The American people need to understand that Social Security is an insurance program, not a pension plan strictly for retirees. It provides insurance benefits for the disabled and survivors, as well as retirement benefits.

            How is privatization going to affect those citizens who are under 55 or retirement age? SSDI, SSI, and survivors benefits are accessible at any age and are part of the same plan.

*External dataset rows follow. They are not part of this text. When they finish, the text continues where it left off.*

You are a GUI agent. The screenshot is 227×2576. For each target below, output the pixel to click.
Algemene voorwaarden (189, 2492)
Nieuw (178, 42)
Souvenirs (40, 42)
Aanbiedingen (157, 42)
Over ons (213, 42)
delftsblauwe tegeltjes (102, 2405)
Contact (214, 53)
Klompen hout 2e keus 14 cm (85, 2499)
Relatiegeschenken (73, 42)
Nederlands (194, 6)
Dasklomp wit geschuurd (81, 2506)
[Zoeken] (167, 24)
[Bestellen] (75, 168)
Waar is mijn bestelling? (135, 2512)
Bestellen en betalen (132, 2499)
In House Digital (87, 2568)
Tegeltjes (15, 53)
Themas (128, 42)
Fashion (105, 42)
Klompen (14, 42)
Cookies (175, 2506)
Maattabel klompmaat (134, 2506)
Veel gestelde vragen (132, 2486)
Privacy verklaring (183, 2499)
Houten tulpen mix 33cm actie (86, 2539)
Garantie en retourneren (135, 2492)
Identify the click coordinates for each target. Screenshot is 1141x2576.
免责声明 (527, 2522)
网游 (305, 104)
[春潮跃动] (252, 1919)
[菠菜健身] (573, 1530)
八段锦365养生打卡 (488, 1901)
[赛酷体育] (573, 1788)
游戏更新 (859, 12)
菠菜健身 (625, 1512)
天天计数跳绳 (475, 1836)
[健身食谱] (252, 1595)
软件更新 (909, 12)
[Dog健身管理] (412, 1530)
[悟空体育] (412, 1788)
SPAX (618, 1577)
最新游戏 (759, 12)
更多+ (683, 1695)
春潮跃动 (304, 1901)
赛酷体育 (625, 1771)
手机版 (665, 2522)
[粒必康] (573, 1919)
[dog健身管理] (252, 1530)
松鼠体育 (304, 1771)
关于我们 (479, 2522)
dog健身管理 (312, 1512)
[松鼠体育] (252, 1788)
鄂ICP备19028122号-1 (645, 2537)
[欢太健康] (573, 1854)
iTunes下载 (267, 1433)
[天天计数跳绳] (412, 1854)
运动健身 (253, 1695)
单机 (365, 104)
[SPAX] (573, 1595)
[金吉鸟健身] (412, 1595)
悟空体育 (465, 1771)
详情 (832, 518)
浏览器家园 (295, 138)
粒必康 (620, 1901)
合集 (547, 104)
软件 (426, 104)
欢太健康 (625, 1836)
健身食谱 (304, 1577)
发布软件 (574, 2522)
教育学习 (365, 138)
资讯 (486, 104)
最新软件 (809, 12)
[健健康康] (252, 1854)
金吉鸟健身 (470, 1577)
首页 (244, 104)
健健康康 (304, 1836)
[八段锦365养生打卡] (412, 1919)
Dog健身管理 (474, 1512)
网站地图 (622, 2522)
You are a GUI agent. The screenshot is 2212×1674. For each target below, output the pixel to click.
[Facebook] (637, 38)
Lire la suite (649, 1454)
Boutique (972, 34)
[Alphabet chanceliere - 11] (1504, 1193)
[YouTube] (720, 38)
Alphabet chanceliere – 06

            Rather than create a crisis that doesn't exist at this time, the government should focus on major problems that do exist, such as the crisis with the Social Security Disability program, Medicare, Medicaid, and health care. You often hear that the reason for the SS "crisis" is that baby boomers due to retire will drain the trust fund, and that there aren't enough workers to cover them since people are having fewer children. When addressing this issue, we must also raise concerns about the unemployment rate, lack of decent-wage jobs, and the millions of jobs shipped overseas. These are the major reasons the Social Security trust fund is lacking.

            Linda Fullerton, Warwick Avenue, Rochester (Fullerton is president and co-founder of the Social Security Disability Coalition.)


Here are some thoughts on Social Security that readers might consider:

            Social Security is protected against inflation by adjustments based on the cost of living. The stock market is not protected and is a risk. If the market goes up, fine; but what if it performs as it has recently?

            How do you make up for a projected shortfall in funds in the future by diverting money out of the payroll tax?

            On privatizing: Putting part of your Social Security tax away for personal accounts sounds like a good thing, but let's look a little deeper. First, consider that a tax is money collected for use by the general public. Now, let's say I make $50,000 a year and have a percentage of my tax set aside in a "personal account." And my neighbor who makes $100,000 a year does the same, but a bigger chunk of tax money goes into his account.

            That means that a big chunk of what would have been tax (for the general public) is now going into his personal pocket. And I, as part of the "general public," have had the available Social Security funds reduced by what is going into his pocket (and my own pocket, to a lesser degree).

            Congratulations, Mr. Bush. That is a really, really clever scam, to reward the higher-paid by taking it away from the lower class.